明崎が行くと既に何人かが集まっていて、早速口々に「おめでとう」と声を掛けられ、ふざけて抱き着かれた。
「翔ちゃん」と呼んだ友人・宮野は、「誕生日おめでとう〜」とプレゼントをくれた。
「ありがとう!何やろ?開けていい?」
「ってもう開けてるじゃん」
言いながら貰ったプレゼントの袋を既に開け始めている明崎に、宮野は苦笑を浮かべる。
「……え、何これ!カッコいい!」
「明崎に似合うかなって、思って」
「めっちゃ嬉しい!ありがとう!今から履きたいぐらいなんやけど、あ〜!明日から履く!」
聞くと宮野のプレゼントは、有名なメーカーの限定版スニーカーだった。
それで明崎が「そういえば」と思い出したのは、前に靴屋に行った時、店頭に飾られているのを見たという記憶。

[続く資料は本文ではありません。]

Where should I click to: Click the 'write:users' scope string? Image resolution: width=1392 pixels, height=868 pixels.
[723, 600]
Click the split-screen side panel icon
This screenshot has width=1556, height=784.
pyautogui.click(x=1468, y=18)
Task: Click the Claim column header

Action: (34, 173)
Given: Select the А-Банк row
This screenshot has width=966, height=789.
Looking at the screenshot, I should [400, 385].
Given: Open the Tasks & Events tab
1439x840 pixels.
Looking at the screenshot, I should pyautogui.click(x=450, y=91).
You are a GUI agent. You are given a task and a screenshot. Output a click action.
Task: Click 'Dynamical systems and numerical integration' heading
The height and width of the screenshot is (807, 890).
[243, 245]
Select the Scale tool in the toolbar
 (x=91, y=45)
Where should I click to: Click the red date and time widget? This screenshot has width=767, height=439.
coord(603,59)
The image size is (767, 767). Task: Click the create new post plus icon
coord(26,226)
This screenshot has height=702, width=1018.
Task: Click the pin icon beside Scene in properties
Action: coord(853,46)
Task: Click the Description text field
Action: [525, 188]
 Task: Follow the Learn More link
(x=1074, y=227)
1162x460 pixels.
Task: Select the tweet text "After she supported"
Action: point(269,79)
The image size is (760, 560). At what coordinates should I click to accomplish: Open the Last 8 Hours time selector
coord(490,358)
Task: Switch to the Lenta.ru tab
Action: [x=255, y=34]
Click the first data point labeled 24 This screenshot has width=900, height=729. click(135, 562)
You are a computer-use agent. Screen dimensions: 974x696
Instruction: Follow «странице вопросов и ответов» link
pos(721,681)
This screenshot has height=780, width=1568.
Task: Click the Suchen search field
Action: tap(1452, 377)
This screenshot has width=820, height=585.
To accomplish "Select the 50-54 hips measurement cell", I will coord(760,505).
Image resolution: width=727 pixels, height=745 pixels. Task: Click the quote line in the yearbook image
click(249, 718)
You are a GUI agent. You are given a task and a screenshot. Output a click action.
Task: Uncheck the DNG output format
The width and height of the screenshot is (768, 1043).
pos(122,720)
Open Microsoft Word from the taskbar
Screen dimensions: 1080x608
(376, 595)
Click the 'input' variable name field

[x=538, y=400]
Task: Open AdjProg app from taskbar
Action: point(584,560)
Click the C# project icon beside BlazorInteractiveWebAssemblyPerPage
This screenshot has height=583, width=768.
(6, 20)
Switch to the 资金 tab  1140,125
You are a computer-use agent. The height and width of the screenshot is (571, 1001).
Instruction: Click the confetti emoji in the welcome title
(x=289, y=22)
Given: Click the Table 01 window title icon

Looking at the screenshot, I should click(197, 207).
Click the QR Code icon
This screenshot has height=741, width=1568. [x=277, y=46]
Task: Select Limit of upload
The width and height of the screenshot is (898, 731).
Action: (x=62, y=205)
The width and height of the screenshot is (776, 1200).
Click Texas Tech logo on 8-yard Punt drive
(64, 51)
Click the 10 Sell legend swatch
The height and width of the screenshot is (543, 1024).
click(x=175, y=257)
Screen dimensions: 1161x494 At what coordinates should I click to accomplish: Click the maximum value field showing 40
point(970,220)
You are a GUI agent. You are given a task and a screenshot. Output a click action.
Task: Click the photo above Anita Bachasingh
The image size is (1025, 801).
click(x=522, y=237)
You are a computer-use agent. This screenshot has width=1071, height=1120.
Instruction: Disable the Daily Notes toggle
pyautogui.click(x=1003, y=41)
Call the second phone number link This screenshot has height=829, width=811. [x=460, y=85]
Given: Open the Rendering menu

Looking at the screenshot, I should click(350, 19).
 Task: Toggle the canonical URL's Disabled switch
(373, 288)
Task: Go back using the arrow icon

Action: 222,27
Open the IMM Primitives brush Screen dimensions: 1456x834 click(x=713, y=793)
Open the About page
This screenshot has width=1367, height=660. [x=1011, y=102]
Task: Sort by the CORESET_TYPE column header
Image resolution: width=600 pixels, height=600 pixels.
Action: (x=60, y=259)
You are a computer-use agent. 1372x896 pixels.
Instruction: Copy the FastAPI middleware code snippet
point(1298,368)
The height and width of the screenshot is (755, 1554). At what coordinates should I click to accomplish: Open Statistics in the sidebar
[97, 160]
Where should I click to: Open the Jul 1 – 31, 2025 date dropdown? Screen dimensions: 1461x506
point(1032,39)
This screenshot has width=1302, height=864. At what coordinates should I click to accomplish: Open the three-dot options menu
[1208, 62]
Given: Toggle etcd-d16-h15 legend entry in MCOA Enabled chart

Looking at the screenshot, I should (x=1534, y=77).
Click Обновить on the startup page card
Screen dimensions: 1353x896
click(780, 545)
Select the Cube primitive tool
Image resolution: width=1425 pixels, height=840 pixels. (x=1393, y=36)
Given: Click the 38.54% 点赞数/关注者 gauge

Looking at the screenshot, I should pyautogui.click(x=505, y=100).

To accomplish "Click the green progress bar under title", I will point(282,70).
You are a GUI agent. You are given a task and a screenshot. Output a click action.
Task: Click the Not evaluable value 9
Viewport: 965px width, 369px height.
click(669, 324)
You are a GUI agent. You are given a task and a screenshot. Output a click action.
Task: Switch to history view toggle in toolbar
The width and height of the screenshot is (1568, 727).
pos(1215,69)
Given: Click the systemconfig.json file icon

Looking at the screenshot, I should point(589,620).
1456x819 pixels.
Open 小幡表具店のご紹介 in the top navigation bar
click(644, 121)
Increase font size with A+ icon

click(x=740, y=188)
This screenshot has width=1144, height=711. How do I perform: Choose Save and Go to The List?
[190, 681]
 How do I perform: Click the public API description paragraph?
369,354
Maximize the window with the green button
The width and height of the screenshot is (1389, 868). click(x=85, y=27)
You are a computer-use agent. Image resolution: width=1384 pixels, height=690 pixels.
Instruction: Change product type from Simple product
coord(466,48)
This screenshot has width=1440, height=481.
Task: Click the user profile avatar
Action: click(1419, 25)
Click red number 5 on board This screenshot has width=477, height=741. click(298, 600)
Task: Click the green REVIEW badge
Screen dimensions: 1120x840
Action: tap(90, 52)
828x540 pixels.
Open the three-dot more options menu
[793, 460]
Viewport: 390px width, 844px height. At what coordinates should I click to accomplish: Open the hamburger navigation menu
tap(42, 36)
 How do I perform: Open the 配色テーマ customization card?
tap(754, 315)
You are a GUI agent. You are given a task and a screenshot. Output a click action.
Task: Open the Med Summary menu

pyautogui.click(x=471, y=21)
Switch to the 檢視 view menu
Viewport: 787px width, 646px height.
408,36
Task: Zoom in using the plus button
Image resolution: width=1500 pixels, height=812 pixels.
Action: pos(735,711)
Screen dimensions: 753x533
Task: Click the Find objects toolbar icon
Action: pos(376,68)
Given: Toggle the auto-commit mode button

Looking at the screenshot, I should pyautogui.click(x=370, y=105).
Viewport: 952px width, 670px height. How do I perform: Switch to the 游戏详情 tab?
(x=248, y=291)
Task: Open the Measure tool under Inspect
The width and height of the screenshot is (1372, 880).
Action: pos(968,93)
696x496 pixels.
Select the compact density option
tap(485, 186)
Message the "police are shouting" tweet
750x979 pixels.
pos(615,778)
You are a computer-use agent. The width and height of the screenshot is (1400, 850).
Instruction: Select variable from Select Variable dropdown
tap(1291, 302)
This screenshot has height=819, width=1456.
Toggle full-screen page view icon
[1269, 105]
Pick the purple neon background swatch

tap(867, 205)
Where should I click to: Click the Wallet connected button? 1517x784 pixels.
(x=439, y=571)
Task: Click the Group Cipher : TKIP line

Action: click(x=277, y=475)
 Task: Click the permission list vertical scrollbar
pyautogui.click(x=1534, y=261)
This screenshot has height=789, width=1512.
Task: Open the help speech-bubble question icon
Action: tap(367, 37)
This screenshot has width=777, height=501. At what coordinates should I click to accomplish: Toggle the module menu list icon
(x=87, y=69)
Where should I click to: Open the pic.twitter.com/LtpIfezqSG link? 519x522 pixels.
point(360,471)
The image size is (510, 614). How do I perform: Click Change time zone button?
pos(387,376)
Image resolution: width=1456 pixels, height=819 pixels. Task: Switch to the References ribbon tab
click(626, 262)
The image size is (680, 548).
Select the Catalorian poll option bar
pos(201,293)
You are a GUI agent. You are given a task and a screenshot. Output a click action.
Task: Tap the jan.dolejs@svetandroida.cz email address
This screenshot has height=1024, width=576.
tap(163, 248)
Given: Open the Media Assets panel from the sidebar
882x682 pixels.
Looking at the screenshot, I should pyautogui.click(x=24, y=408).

確か色違いだったと思うが、カッコいいと思っていたのだ。
「大事にする」
「おう……」
満面の笑みの明崎に対し、宮野の顔には照れたものが浮かぶ。
事情の知る一部の友人たちは、こっそり後ろで囃している。
「最初誰行くー?」
「じゃ俺いくー」
明崎への祝福が終わると、当然ながら始まるカラオケ大会。
まさにお祭り男が、歌っても踊っても合いの手を入れても活躍する場所である。
明崎が参戦すれば、カラオケ大会は非常に気持ちよく盛り上がった。